EXERCISE TASKS =
- a) Repeat the passage from the article on impunity in Cambodia, starting with "Less than two" and going on through "the slightest pretext.".
- b) Answer these questions about the article on impunity in Cambodia:
(i) According to the official version of events, who shot Chut Wutty?
(ii) With what offense were the five people in the December 12 incident charged?
(iii) In what month did Hun Sen give a speech calling for stricter measures against rogue military officers?

SELECTED EXCERPT =
[Start]
Only two guards were charged in the Snuol shooting, while charges against Bandith and Sokha were mysteriously dropped.
“The
context of Cambodia, with the powerful and well-connected enjoying
impunity to abuse the rights of others, remained consistent, but the
intensity of abuses certainly increased as issues of land seizures came
to the fore,” said Phil Robertson, deputy director of Human Rights Watch
in Asia.
“Similarly, shootings and beatings of ordinary persons by well-connected officials showed a disturbing increase.”
But
few cases shook the nation’s collective conscience as much as a murder
that took place in a jungle and reverberated well outside of Cambodia’s
borders. In late April, while escorting journalists into Koh Kong
province to examine the illegal logging trade, Cambodia’s crusading
environmentalist Chut Wutty was gunned down under circumstances that
have never been fully explained.
Or
rather, they have been fully explained, but few understand or buy the
explanation. The official version of events is that military police
officer In Rattana shot Wutty after an argument. Rattana was then shot,
or so the story goes, by Ran Boroth, a security guard employed at the
time by logging firm Timbergreen.
As
monitors of the case tried in vain to put the hard-to-assemble puzzle
together and find out what happened, a troubling piece was introduced.
Less than two weeks after the sentencing of Boroth, who was convicted to
two years in October for the accidental killing of Rattana, a
provincial court suspended his sentence. With time served, he walked
free in November.
Plenty
of gunplay occurred outside the boundaries of land and logging, though,
as was shown by the virtually endless stream of accounts describing the
Wild West behaviour of military officials and their apparent penchant
for shooting aimlessly into the sky on the slightest pretext.
As
recently as December 12, in perhaps the most ironic incident, a Royal
Cambodian Armed Forces soldier and four others out carousing allegedly
fired three shots into the air in sight of the Phnom Penh Municipal
Court.
Though
the five were charged less than a week later with illegal weapons
possession, the case was something of an outlier. Few members of the
military have been held to account in similar incidents, despite the
fact that Hun Sen spoke out against anarchic shooting sprees committed
by the powerful and well-connected.
In
September, he gave a speech calling for stricter measures against rogue
military officers, warning that he didn’t want to see any more media
stories about the government failing to act when the influential flouted
the law.
The
impact of Hun Sen’s words on military officials appeared negligible,
however. As Robertson pointed out, there was “no appreciable action to
hold them responsible and no apparent political commitment to change the
dynamic that allows officials to abuse who they want whenever they
want”.
[End]
DATASET ROWS =
[Start]
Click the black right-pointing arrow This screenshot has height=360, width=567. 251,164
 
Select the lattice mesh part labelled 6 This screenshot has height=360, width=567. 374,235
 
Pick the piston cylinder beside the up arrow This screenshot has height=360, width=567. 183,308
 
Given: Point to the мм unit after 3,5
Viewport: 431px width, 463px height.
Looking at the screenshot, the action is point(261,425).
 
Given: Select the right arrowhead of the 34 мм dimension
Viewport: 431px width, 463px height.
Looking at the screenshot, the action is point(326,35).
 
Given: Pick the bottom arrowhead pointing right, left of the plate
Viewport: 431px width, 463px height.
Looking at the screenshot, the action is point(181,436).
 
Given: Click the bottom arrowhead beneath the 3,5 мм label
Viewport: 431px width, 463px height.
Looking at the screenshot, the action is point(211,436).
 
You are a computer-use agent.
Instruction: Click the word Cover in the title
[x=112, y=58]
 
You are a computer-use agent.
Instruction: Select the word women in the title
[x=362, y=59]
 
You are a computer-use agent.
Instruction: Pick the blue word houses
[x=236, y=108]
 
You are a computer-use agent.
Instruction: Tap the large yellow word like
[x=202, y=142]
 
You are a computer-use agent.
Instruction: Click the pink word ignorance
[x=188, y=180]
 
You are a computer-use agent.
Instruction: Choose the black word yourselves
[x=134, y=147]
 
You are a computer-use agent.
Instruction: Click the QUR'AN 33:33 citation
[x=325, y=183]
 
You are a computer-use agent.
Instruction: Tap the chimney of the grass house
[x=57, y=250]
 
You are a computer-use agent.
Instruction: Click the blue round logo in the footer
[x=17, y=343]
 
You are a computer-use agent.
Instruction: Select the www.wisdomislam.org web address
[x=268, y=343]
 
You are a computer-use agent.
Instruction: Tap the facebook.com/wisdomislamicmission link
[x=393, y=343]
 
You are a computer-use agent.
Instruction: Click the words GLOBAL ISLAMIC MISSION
[End]
ANSWERS TO THE TASKS =
- a)
Less than two weeks after the sentencing of Boroth, who was convicted to
two years in October for the accidental killing of Rattana, a
provincial court suspended his sentence. With time served, he walked
free in November.
Plenty
of gunplay occurred outside the boundaries of land and logging, though,
as was shown by the virtually endless stream of accounts describing the
Wild West behaviour of military officials and their apparent penchant
for shooting aimlessly into the sky on the slightest pretext.

- b)
(i) Military police officer In Rattana
(ii) Illegal weapons possession
(iii) September